Rzymuś - nasz dyplomata, ongi zdecydował Że przeznaczona mu jest kariera szachowa Szachy troszeczkę są wszak podobne do życia W szachach jak w życiu wszystko zależy od bicia Dla niego tylko jeden koniec mają kije I tam gdzie tylko może zawsze innych bije Zyska na tym? Nie zyska? Nieważne są straty!
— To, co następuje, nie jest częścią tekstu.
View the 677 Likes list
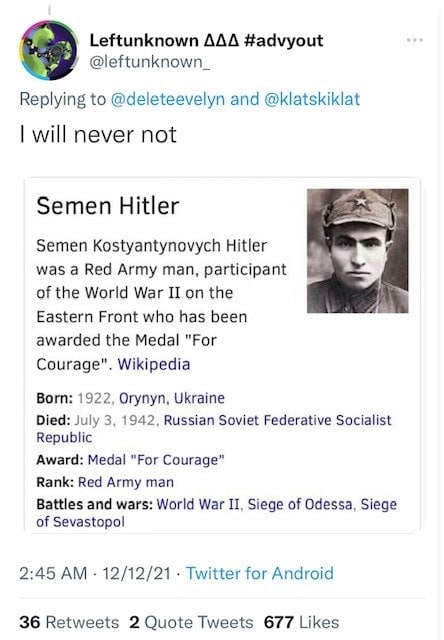 301,622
Uważa, że gdy bije, zawsze zyska na tym Nieważne, czy królowa, goniec, konik, wieża Rzymuś w subtelnym swoim stylu grać zamierza Ta przemyślna strategia, algorytm Rzymusia Sprawiła, że kto Polak, ten bić innych musiał O strategii niebieskiej ciągle Rzymuś bredzi A nas znienawidzili już wszyscy sąsiedzi Potem nam wymyślają swe teorie jeszcze Że cierpimy za grzechy - narodowi wieszcze Może za grzech cierpimy, jeden grzech - głupoty Lecz nie nasz, świata, tylko Rzymusia idiotyzm
2023-12-19 14:22:02.0
Nawiązuję do tej informacji, że węgierski król Bela kazał w XIII wieku zabić posłów chana, czym ściągnął na siebie (i na nas) jego zemstę. Naturalnie dopatruję się w tej przemyślnej strategii brudnych łap Rzymu. Porównuję to do szachów - wcale nie zawsze opłaca się bić. Przy okazji moje sprostowanie do koncepcji Polski jako Chrystusa Narodów.